> **Set of tasks**
1. Decide whether each statement below agrees with the article on flooding in eastern Libya. Answer yes or no for each, and quote the article's words that decide it.
(a) The IOM's latest estimate put the number of people displaced at 43,059.
(b) The Libyan authorities told Derna's residents that the local water network was safe to use.
(c) The collapse of a single dam produced the wave that flooded Derna.
2. In the article on flooding in eastern Libya, what did the IOM list as the urgent needs of the displaced?
3. Continue the article on flooding in eastern Libya, starting after its final sentence.
[Exercise passage]
More than 43,000 people are displaced after the floods that devastated eastern Libya last week, especially in the city of Derna, the International Organization for Migration (IOM) announced this Thursday.
“According to the latest IOM estimates, 43,059 people have been displaced by flooding in northeastern Libya,” the United Nations agency said in its latest report on the situation in eastern Libya.
The passage of Storm Daniel through the country, on the night of September 10 to 11, caused flooding and the destruction of two dams created a wave of water similar to a ‘tsunami’, which flooded and destroyed the city of Derna.
Government authorities and humanitarian agencies reported that the death toll varies between around 4,000 and 11,000, with thousands missing, in addition to more than 43,000 people who had to leave their homes.
According to the organization, “the lack of water supply led many displaced people to leave Derna and go to other cities in the east and west.”
The Libyan authorities asked the city’s population to stop using water from the local distribution network, justifying the request with the contamination of the network due to flooding.
The UN announced earlier this week that its agencies, particularly the World Health Organization (WHO), are working to “prevent the spread of disease and avoid a second devastating crisis in the region,” warning of the risk arising from the ” contaminated water and lack of hygiene.
The urgent needs of the displaced include “food, clean water, mental health and psychosocial support,” the IOM added.
[/Exercise passage]
[Provided material]
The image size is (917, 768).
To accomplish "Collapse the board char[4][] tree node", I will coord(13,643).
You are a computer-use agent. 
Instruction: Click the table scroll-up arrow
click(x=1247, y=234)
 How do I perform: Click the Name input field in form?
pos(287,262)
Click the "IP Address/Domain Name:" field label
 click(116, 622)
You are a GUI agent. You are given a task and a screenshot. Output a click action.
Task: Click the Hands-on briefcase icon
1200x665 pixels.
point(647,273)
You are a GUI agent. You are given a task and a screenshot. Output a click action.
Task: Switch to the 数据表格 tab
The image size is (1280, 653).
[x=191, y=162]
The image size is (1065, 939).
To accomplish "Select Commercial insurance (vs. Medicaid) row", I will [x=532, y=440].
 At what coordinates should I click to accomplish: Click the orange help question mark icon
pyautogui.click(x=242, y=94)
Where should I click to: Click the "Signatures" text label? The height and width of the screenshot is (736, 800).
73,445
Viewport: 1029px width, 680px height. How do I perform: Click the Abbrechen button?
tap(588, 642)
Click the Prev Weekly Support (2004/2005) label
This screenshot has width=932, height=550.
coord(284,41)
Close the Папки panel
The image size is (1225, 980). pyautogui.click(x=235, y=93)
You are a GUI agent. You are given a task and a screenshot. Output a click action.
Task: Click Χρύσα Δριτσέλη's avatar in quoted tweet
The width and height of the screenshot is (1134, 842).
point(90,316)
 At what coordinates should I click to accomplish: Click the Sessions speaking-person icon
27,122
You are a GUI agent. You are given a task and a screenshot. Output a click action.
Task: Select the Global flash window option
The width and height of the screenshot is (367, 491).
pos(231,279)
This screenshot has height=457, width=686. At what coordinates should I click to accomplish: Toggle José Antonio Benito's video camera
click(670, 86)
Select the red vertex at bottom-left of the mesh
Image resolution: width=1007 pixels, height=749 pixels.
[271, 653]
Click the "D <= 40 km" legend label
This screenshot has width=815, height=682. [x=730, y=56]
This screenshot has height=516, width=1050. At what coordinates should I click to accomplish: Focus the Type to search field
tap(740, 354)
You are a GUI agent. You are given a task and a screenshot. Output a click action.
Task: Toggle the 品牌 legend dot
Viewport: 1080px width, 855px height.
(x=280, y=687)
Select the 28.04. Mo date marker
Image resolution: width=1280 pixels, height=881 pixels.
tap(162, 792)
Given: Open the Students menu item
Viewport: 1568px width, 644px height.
[/Provided material]
> **Answers in order**
1.
(a) Yes: "43,059 people have been displaced by flooding in northeastern Libya"
(b) No: "The Libyan authorities asked the city’s population to stop using water from the local distribution network"
(c) No: "the destruction of two dams created a wave of water similar to a ‘tsunami’"

2. Food, clean water, mental health and psychosocial support.

3.
On the other hand, mobile communications and Internet networks were restored this morning in Derna, after a 24-hour interruption, the Libyan authorities announced.
Communications were cut off on Tuesday and journalists were asked to leave the city, a day after a citizen demonstration demanding that authorities in the east of the country be held responsible for the disaster.
The authorities argued that there had been a “breakage of the optical fibers”, but according to analysts, it was a deliberate cut to impose a “blackout” after extensive media coverage of the demonstration the previous day.
Thousands of Libyans gathered outside the al-Shabana mosque in Derna on Monday in the first mass demonstration since the floods, calling for a swift investigation into the disaster and urgent reconstruction of the city.
In the evening, the city’s former mayor, Abdel-Moneim al-Gaithi, claimed that protesters had set fire to his house.
The Libyan Prosecutor’s Office opened an investigation on Saturday into the collapse of the two dams, built in the 1970s, and the allocation of funds for their maintenance.